:: DIRECTIONS FOR THIS TASK ::
From the records below, please print only the lines from the one containing "This screenshot has height=283, width=502." through the one containing "Click the red", both included. Skip the pictures.

:: TASK INPUTS ::
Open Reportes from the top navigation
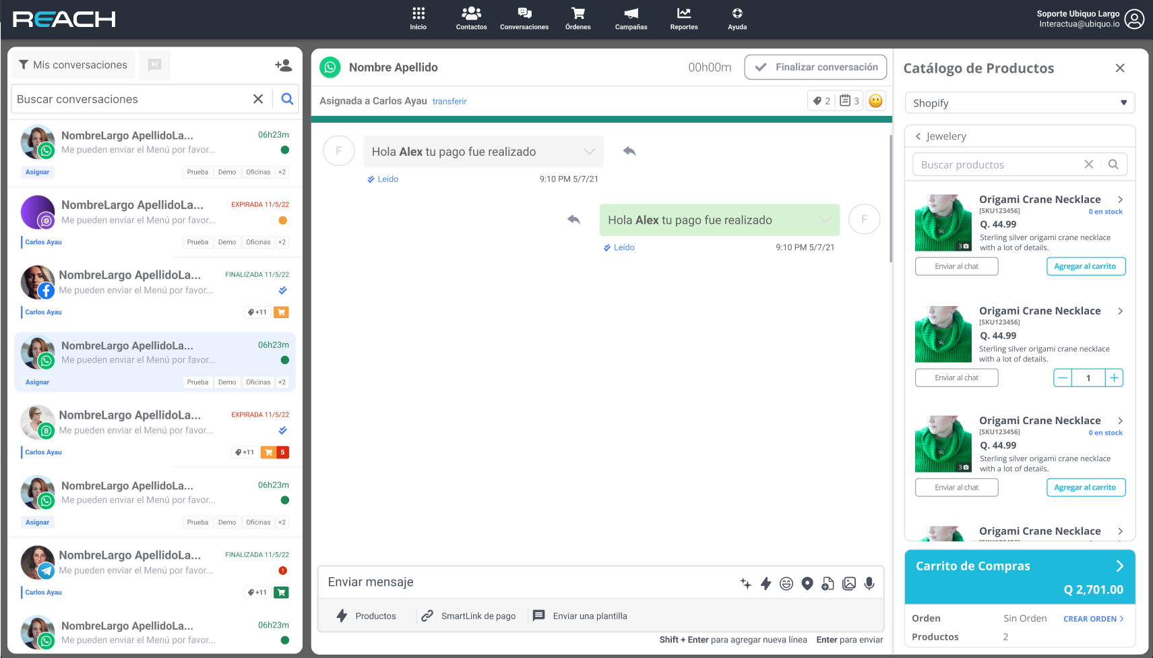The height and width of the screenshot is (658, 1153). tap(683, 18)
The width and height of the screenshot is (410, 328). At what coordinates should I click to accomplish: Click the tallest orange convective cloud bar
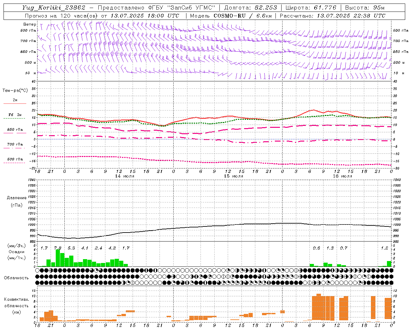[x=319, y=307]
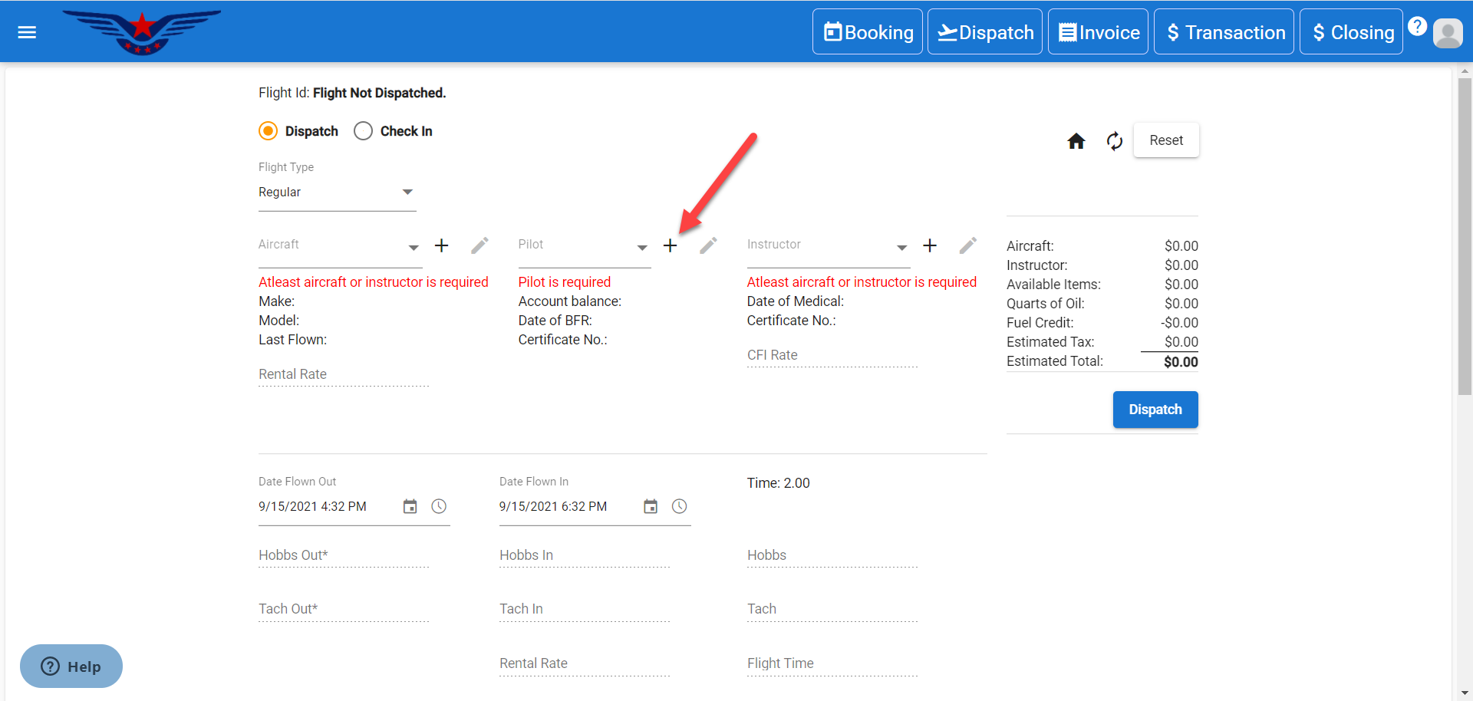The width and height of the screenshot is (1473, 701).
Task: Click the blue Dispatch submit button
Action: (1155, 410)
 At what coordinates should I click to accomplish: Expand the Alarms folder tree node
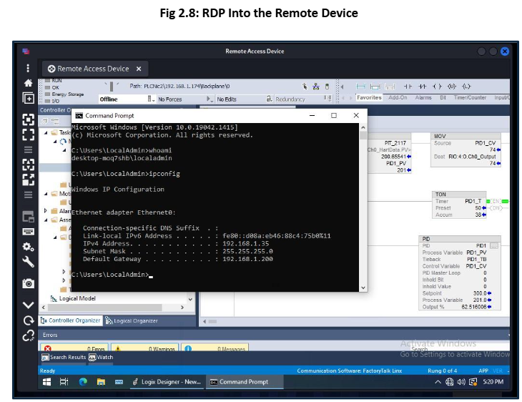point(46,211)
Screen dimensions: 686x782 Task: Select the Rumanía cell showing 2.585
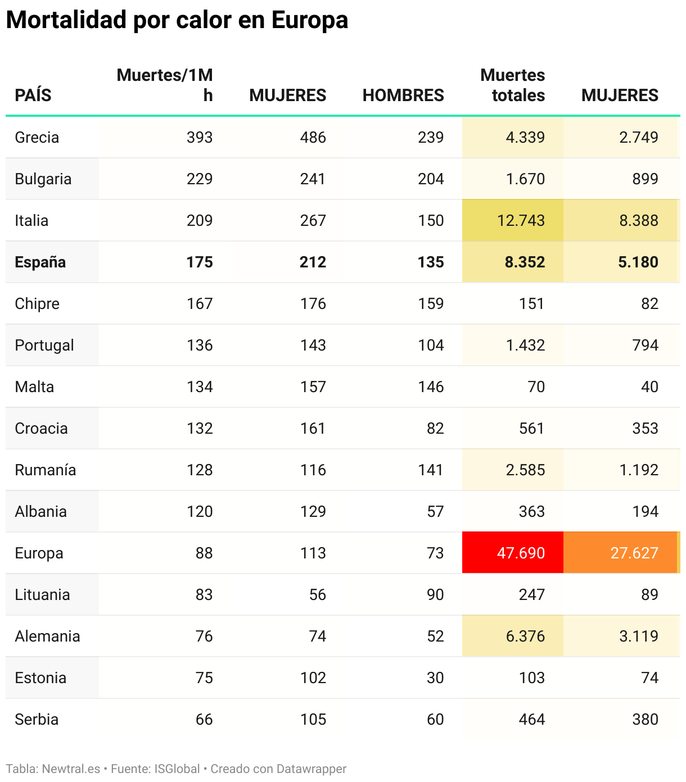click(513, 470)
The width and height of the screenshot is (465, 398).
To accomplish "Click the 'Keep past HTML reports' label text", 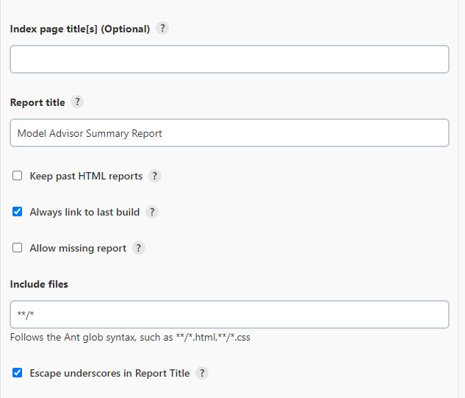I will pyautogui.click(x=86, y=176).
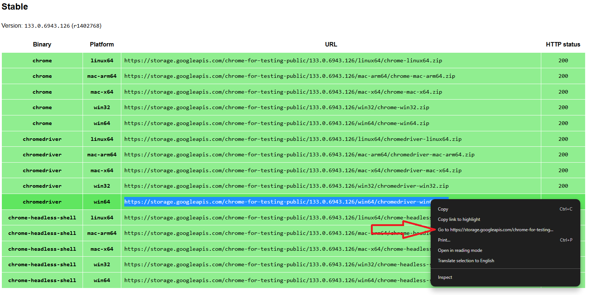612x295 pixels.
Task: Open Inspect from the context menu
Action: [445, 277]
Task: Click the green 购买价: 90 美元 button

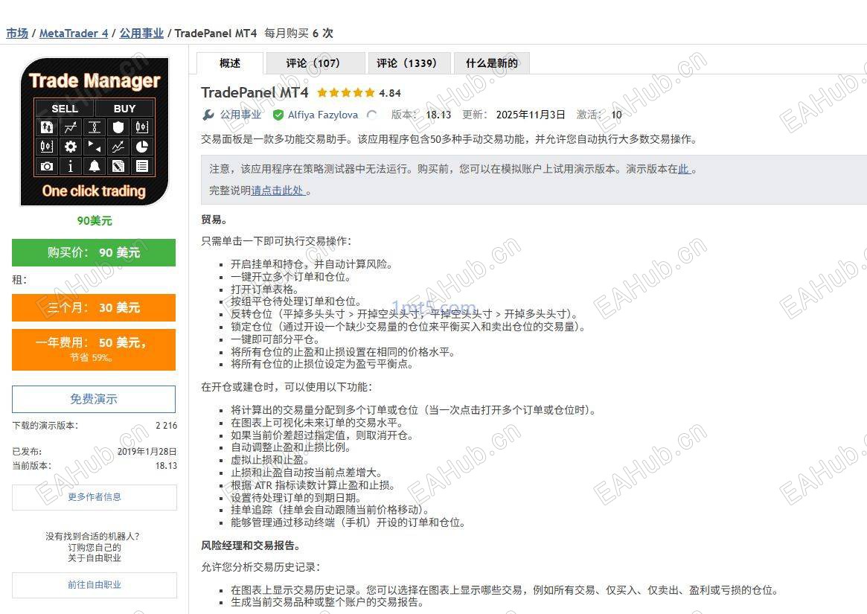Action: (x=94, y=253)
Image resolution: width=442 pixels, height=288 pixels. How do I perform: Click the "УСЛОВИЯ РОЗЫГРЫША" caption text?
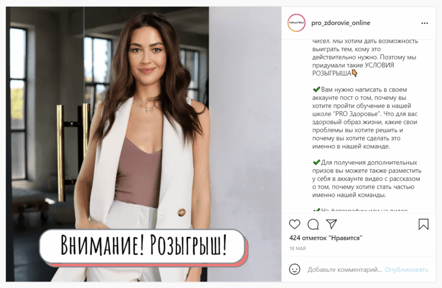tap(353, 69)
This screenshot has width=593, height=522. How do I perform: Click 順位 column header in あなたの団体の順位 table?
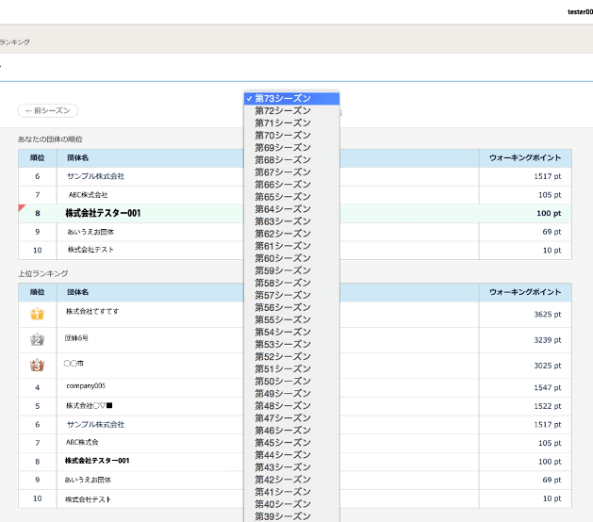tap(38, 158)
---
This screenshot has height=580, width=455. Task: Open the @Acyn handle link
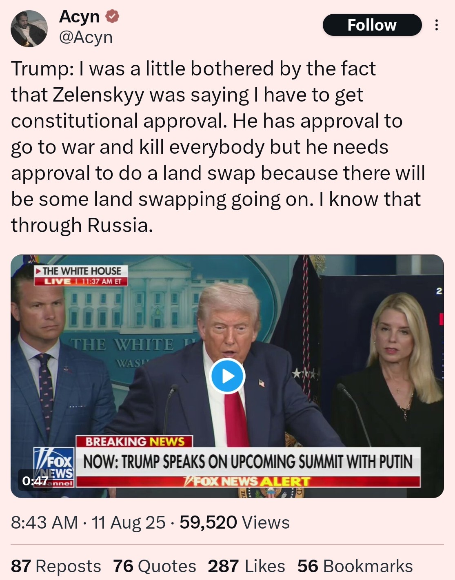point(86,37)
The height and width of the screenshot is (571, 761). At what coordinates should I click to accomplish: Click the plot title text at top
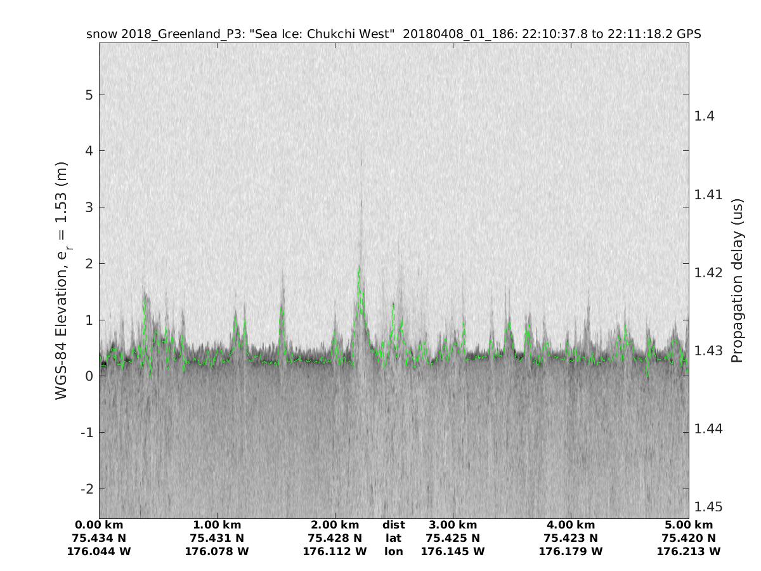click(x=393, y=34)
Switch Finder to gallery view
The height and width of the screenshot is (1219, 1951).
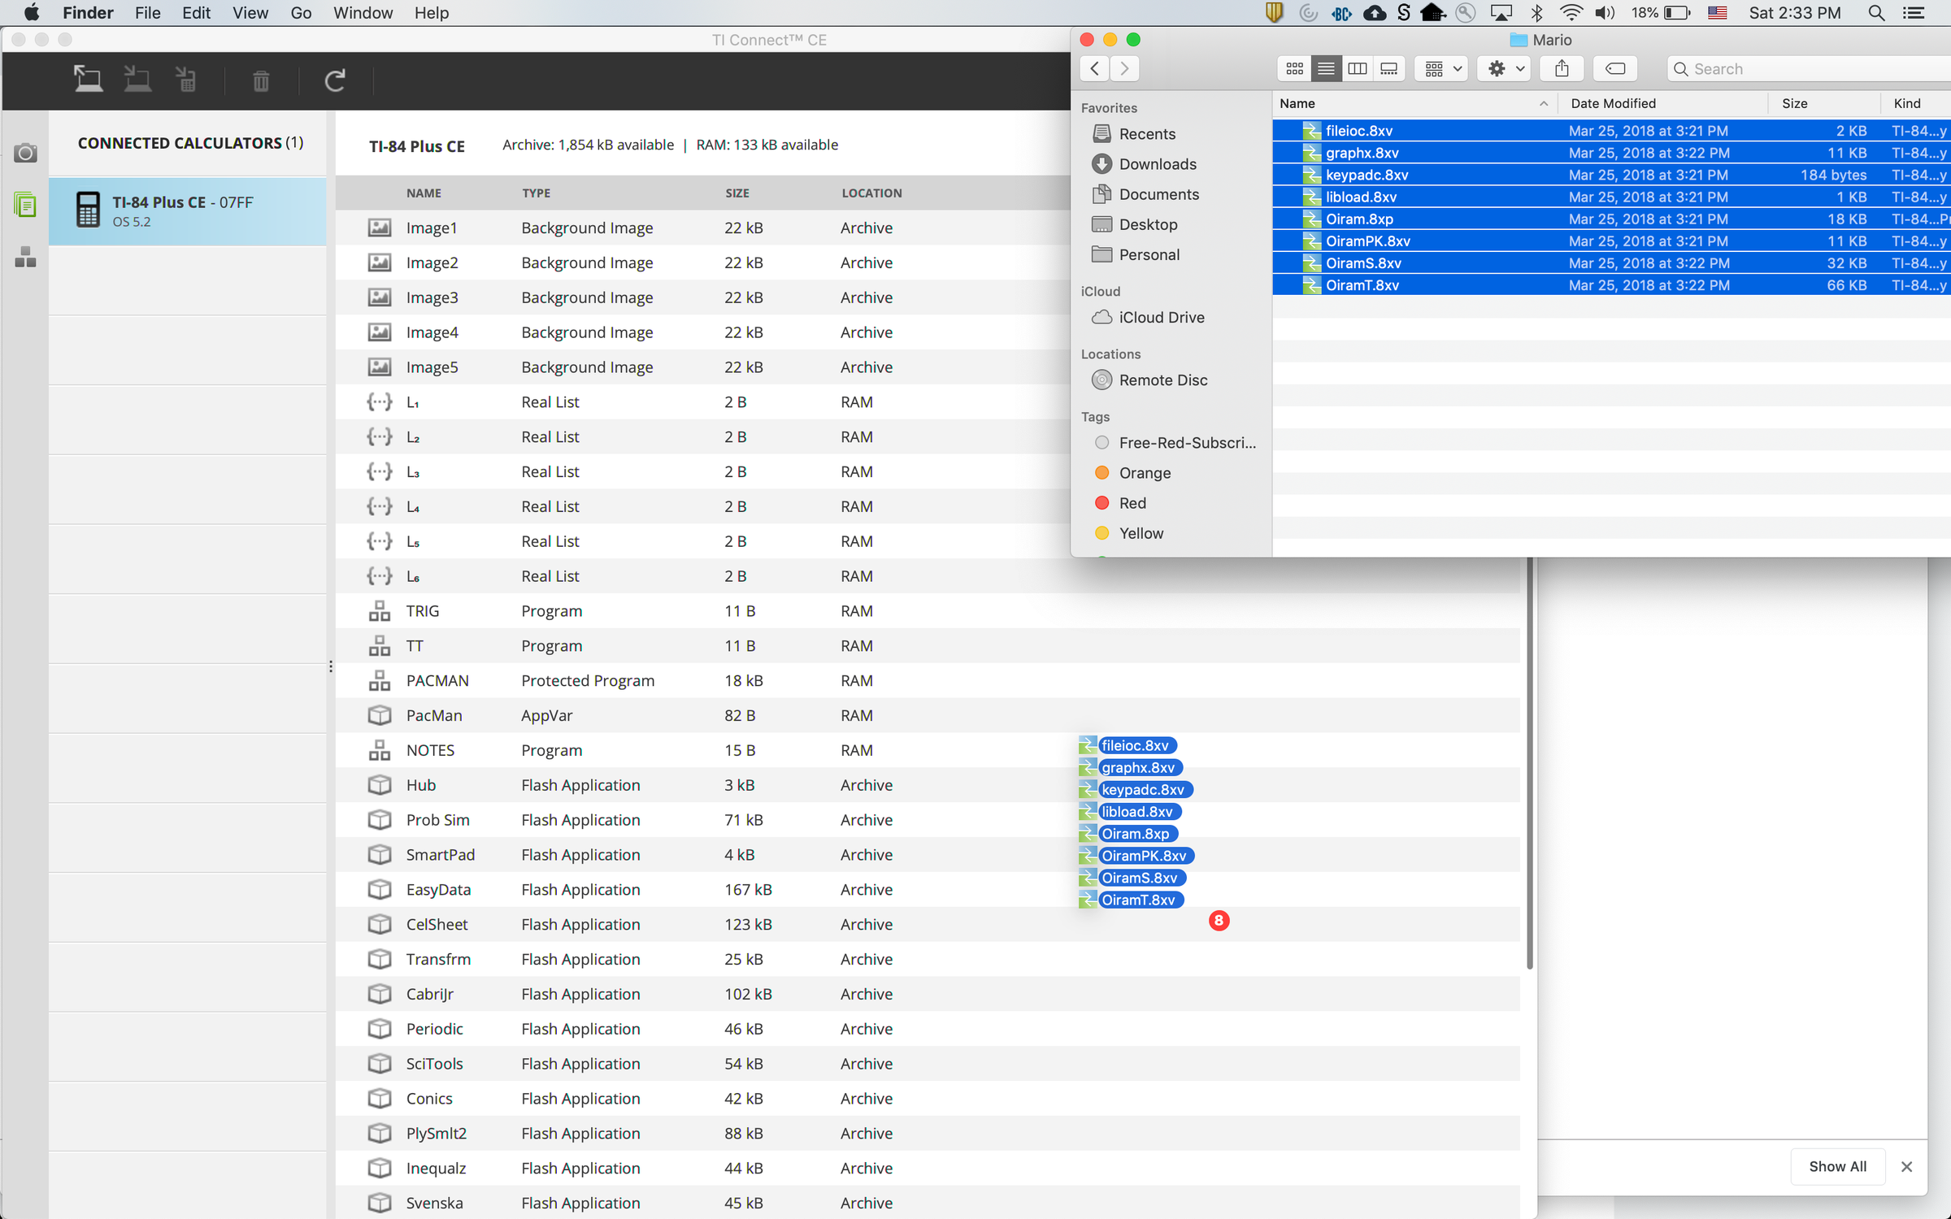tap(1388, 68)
* * *
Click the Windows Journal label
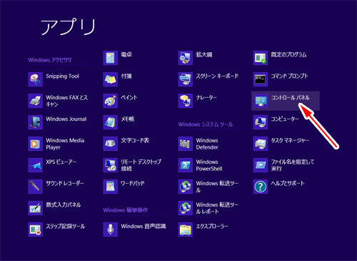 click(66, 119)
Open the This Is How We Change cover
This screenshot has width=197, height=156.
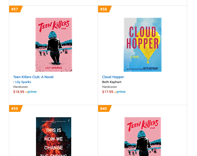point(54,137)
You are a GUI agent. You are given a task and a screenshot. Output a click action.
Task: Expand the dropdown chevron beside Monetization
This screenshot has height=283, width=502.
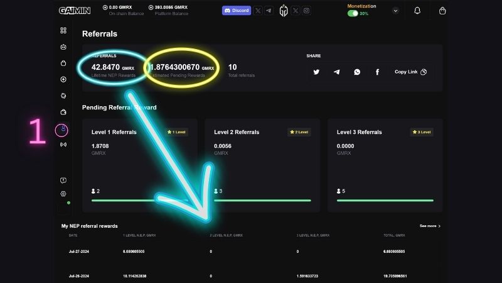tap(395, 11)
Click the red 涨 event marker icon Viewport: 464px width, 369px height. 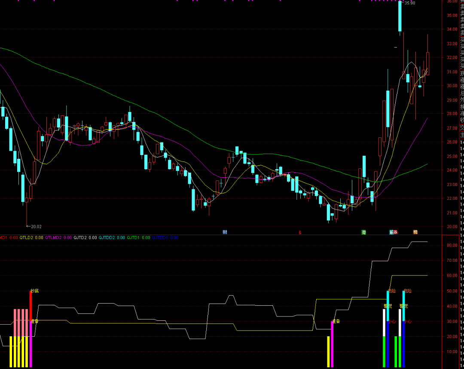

:: RESPONSE ::
This screenshot has height=283, width=502.
tap(395, 11)
Click the red 涨 event marker icon Viewport: 464px width, 369px height. 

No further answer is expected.